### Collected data
::::

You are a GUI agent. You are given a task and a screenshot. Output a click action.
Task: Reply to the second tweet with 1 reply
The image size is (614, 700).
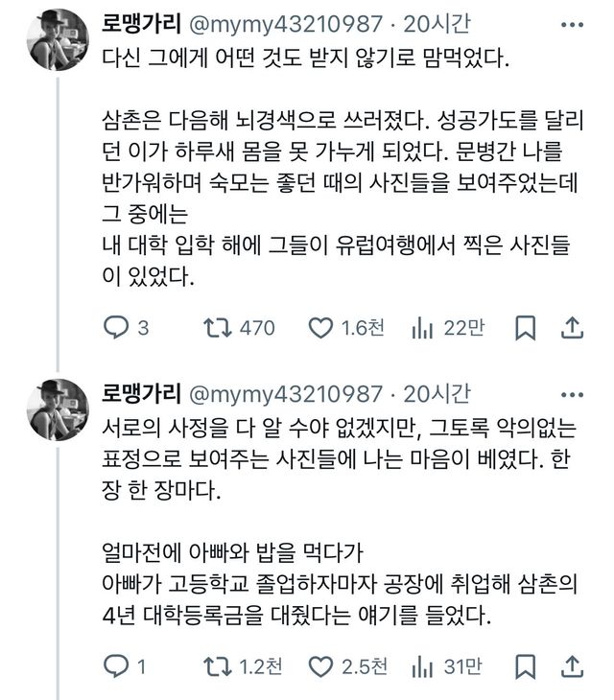tap(116, 665)
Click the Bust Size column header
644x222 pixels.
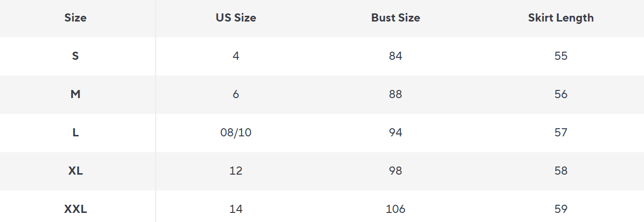coord(395,18)
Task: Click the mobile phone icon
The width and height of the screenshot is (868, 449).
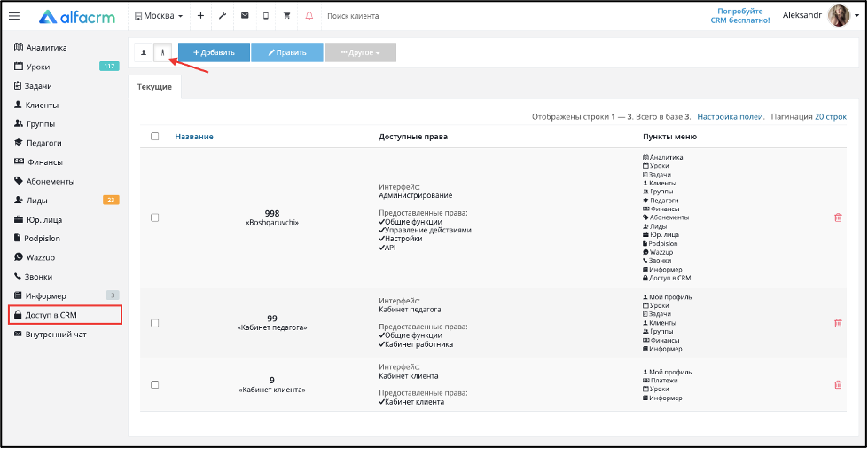Action: [x=266, y=16]
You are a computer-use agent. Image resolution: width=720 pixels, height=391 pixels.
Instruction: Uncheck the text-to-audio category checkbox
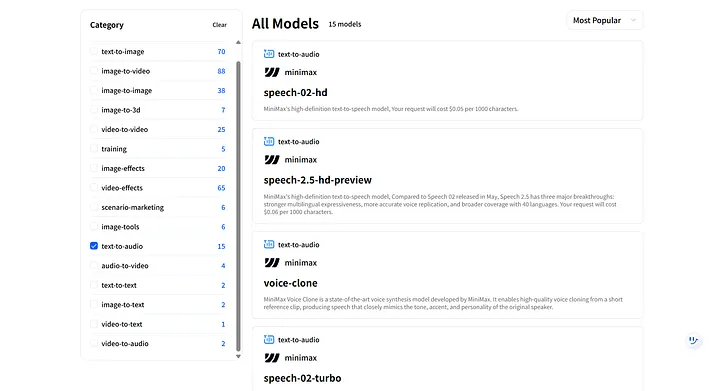pyautogui.click(x=94, y=246)
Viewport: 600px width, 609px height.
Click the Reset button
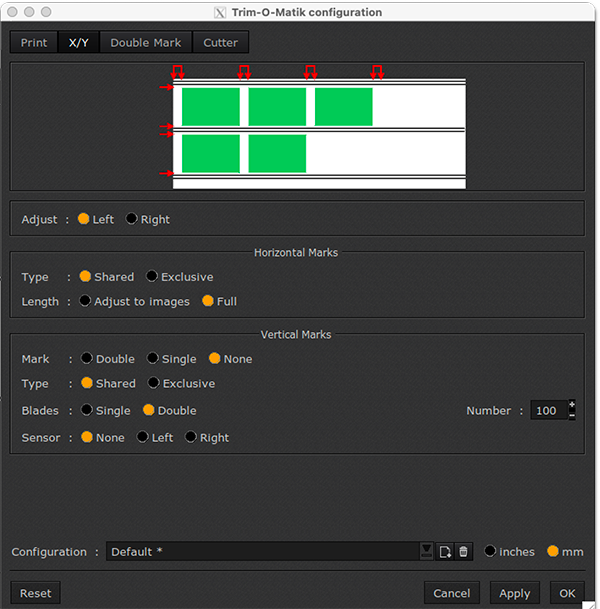click(36, 593)
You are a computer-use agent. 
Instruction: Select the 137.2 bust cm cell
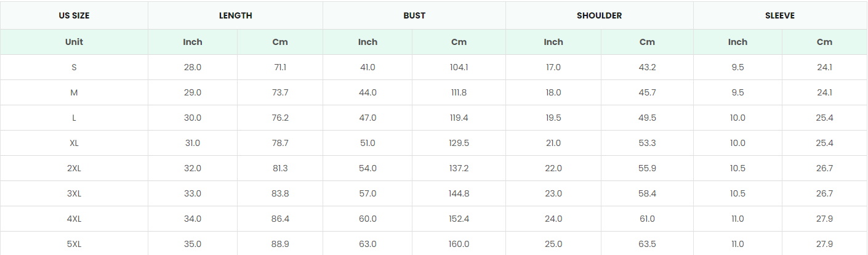[459, 168]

::::

### EXERCISE INSTRUCTIONS
Without the pictures, give back every record precisely as shown.

### EXPECTED OUTPUT
You are a GUI agent. You are given a task and a screenshot. Output a click action.
Task: Reply to the second tweet with 1 reply
The image size is (614, 700).
tap(116, 665)
Click the Bust Size column header
644x222 pixels.
coord(395,18)
Task: Click the mobile phone icon
The width and height of the screenshot is (868, 449).
Action: [x=266, y=16]
You are a computer-use agent. Image resolution: width=720 pixels, height=391 pixels.
Instruction: Uncheck the text-to-audio category checkbox
pyautogui.click(x=94, y=246)
Viewport: 600px width, 609px height.
Click the Reset button
click(36, 593)
You are a computer-use agent. 
Instruction: Select the 137.2 bust cm cell
[459, 168]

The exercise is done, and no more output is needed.